ENETS正式会议第一天的重磅报告是Bern大学Aurel Perren教授带来的“New WHO Classification-Important News”。

Aurel Perren教授

Perren教授首先回顾了神经内分泌肿瘤WHO诊断分级系统的历史变迁,从相对混乱复杂到越来越结构明晰。

从命名上说,2017年首先提出了胰腺神经内分泌肿瘤NET G3的概念,到2019年把NET G3的诊断扩展到各个不同来源的神经内分泌肿瘤。使得目前对于神经内分泌肿瘤(NEN)的分类明确为神经内分泌瘤(NET)G1/2/3,和神经内分泌癌(NEC)。

两者最主要的区别是分化以及决定病程进展快慢的基因突变不同。
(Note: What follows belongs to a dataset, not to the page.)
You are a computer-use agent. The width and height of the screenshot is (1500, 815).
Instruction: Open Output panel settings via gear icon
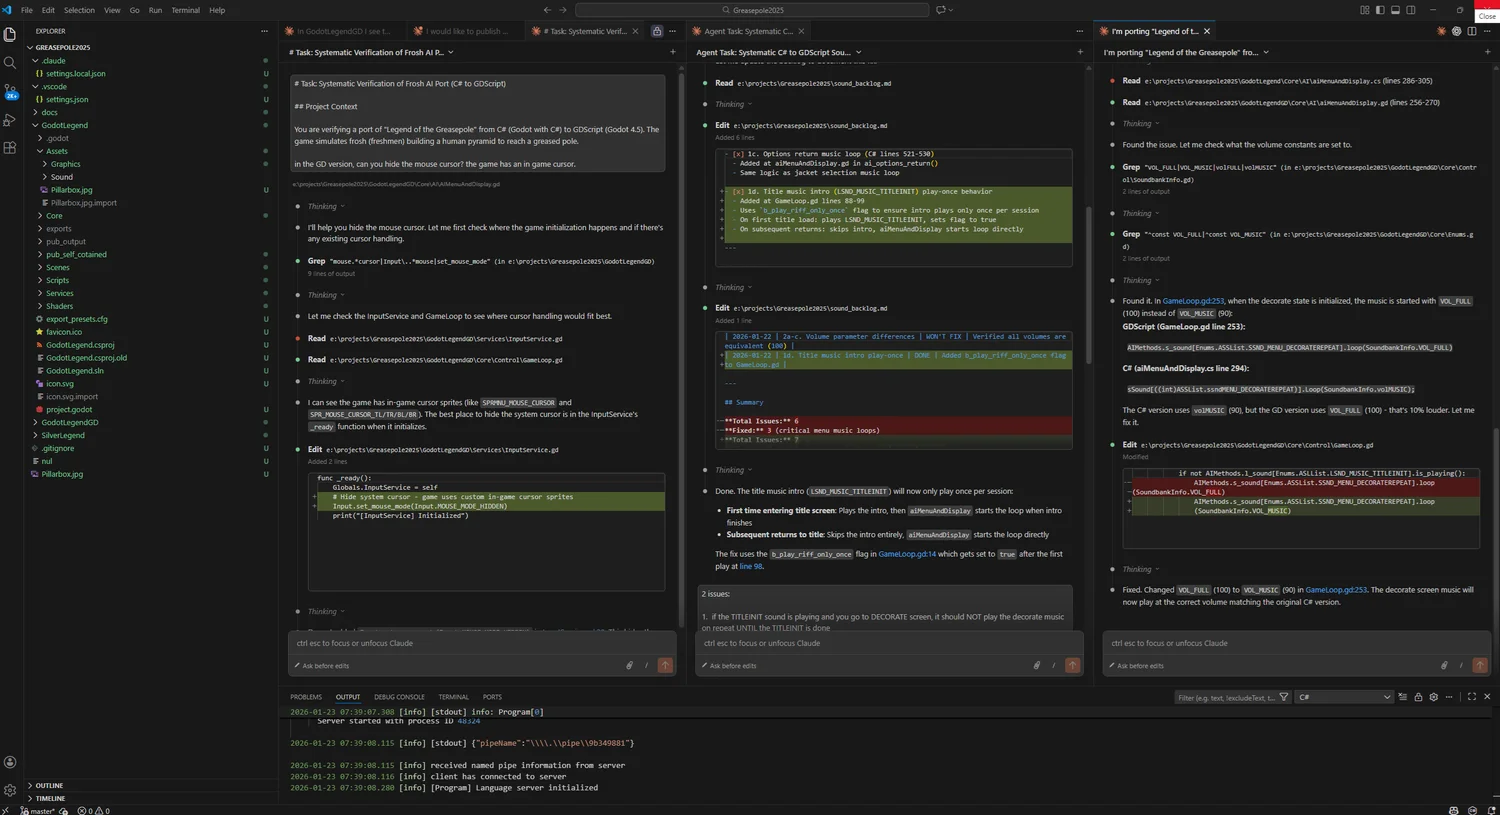tap(1433, 697)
针对这个关键问题,Perren在会场做了一个小测试,让与会专家来投票选出对高分化胰腺NET G3的准确描述。如果您有兴趣,也可以在阅读下文前自己做个选择:

a, ki67指数10-20%

b, P53或RB基因高频突变

c,往往具有前驱病变(PaIN胰腺上皮内病变)

d, 缺乏DAXX/ATRX/MEN1突变

e, 常常为高分化生长类型(巢状,小梁)

接下来,Perren重点介绍了高分化和低分化神经内分泌肿瘤的鉴别要点,强调要从形态学、基因突变、病程以及增殖四个方面来综合评价。

形态学上,高分化往往有巢状,栅栏状排列结构,血管与肿瘤细胞距离近,即血管丰富,间质常伴玻璃样变,没有燕麦细胞(oat cell),没有地图样坏死。基因水平,高分化具有神经内分泌瘤(NET)的特征突变,具有一定器官特异性,比如胰腺NET,其特征突变为DAXX/ATRX/MEN1。而其他器官来源的特征突变还不太清楚。
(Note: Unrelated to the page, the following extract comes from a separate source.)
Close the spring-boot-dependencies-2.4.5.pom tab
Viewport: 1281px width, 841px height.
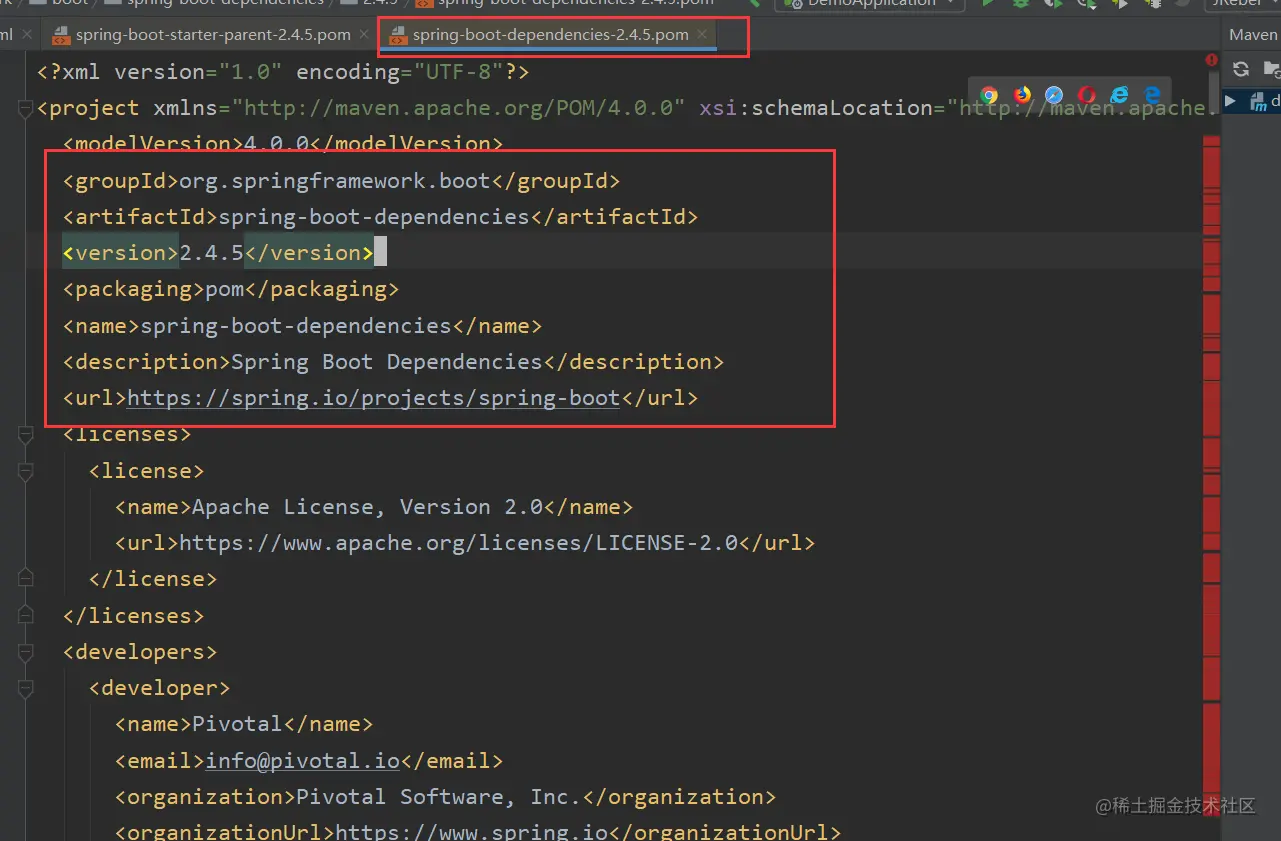(703, 33)
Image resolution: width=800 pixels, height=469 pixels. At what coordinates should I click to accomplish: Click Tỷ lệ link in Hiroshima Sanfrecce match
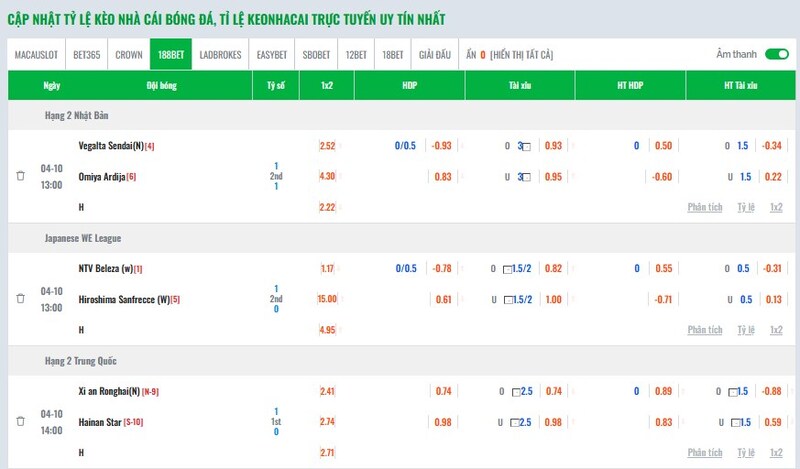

低分化则带有腺癌的特征突变,比如P53或者Rb1的突变,也有些器官特异性突变,比如胰腺癌的KRAS,结肠癌的KRAS和BRAF。病史上两者也有区别,如果病人有NET的病史,发生肝转移,一旦ki67大于20%,NET G3的可能性要远大于NEC;反之,如果患者为NEC,伴发或复发肿瘤基本仍是癌,而不是NET。增殖则主要通过Ki67指数来区分,NEC和NET G3会有一块中间共享的Ki67区域,但是如果ki67达到70-80%以上,就基本不可能是NET G3了。

此次WHO更新的第二个要点是将混合性腺神经内分泌癌(MANEC)重新更名为混合性神经内分泌和非神经内分泌肿瘤(Mixed neuroendocine nonneuroendocrine neoplasm,MiNEN),诊断标准其实不变,两种成分至少各占30%以上,只是为了描述更科学,涵盖了其他类型的肿瘤与神经内分泌肿瘤的混合。比如胰腺混合性导管腺癌和神经内分泌癌、食管混合性鳞状细胞癌和神经内分泌癌。

第三个变化是新命名杯状细胞腺癌,遗传学上该类肿瘤不同于阑尾NET和阑尾腺癌,形态学表现为单纯的神经内分泌细胞,而无明显分界的伴随癌种成分。杯状细胞腺癌建议归为低级别腺癌一类,必须具有管状和巢状的杯状粘液细胞团,但可以有高级别转化,包括散在细胞区域、腺癌成分和印戒细胞癌。与结肠腺癌分级方法相似,根据管状、巢状生长的比例(75%以上,50-75%,50%以下)分高、中、低级3个级别,表现为明显不同的预后。